## Material provided
******************************

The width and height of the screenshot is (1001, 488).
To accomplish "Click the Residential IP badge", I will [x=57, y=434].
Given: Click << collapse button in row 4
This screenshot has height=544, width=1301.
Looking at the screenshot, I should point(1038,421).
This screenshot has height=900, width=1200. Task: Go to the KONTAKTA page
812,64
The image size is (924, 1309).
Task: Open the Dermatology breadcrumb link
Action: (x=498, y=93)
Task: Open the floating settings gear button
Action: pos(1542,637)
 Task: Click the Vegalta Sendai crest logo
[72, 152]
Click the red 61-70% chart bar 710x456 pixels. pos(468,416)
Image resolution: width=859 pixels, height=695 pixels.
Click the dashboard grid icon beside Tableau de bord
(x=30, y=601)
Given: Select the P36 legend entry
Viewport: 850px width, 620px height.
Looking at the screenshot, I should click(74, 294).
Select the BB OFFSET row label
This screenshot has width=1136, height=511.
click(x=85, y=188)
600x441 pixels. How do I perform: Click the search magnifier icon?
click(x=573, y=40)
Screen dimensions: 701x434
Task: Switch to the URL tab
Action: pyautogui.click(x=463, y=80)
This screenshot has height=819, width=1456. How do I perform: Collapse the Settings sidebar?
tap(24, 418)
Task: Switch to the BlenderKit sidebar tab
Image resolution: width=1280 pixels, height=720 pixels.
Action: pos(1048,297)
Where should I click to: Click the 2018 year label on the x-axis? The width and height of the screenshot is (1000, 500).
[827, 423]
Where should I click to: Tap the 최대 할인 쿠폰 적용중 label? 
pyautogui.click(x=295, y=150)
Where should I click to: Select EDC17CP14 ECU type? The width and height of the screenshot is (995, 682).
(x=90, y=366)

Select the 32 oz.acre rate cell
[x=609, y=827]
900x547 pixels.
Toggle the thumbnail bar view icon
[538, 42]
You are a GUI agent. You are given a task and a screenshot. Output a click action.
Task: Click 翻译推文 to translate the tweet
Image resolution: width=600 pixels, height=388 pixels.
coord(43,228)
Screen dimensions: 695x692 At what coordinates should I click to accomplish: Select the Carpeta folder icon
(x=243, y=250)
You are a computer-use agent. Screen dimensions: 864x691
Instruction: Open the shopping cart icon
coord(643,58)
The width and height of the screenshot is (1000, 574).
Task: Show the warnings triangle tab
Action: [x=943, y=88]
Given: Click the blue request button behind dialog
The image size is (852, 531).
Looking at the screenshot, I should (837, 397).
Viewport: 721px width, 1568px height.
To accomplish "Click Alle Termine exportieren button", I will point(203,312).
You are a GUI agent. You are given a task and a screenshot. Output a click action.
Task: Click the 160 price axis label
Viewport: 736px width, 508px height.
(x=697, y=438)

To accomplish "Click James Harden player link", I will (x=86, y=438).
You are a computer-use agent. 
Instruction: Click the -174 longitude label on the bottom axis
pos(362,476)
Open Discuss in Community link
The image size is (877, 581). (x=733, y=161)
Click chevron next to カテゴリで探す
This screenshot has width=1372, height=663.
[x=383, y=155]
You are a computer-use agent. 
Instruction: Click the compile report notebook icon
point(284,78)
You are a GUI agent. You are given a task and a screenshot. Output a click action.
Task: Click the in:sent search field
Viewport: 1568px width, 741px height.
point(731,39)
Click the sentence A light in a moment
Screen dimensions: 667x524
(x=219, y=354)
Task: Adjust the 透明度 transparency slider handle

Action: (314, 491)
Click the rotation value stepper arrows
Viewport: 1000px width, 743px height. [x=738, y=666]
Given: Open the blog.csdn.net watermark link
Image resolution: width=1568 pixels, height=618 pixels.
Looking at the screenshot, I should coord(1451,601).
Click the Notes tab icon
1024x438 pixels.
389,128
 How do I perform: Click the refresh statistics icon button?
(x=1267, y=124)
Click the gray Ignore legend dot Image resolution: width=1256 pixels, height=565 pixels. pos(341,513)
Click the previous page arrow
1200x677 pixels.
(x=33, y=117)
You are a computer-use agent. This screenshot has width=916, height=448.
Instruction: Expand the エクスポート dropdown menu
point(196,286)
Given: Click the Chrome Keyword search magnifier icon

******************************

## Work order
Only the lines above starting at the line that holds "900x547 pixels." and ending at the line that holds "Given: Click the blue" are to be repeated, exactly and in full.

## Answer to this task
900x547 pixels.
Toggle the thumbnail bar view icon
[538, 42]
You are a GUI agent. You are given a task and a screenshot. Output a click action.
Task: Click 翻译推文 to translate the tweet
Image resolution: width=600 pixels, height=388 pixels.
coord(43,228)
Screen dimensions: 695x692 At what coordinates should I click to accomplish: Select the Carpeta folder icon
(x=243, y=250)
You are a computer-use agent. Screen dimensions: 864x691
Instruction: Open the shopping cart icon
coord(643,58)
The width and height of the screenshot is (1000, 574).
Task: Show the warnings triangle tab
Action: [x=943, y=88]
Given: Click the blue request button behind dialog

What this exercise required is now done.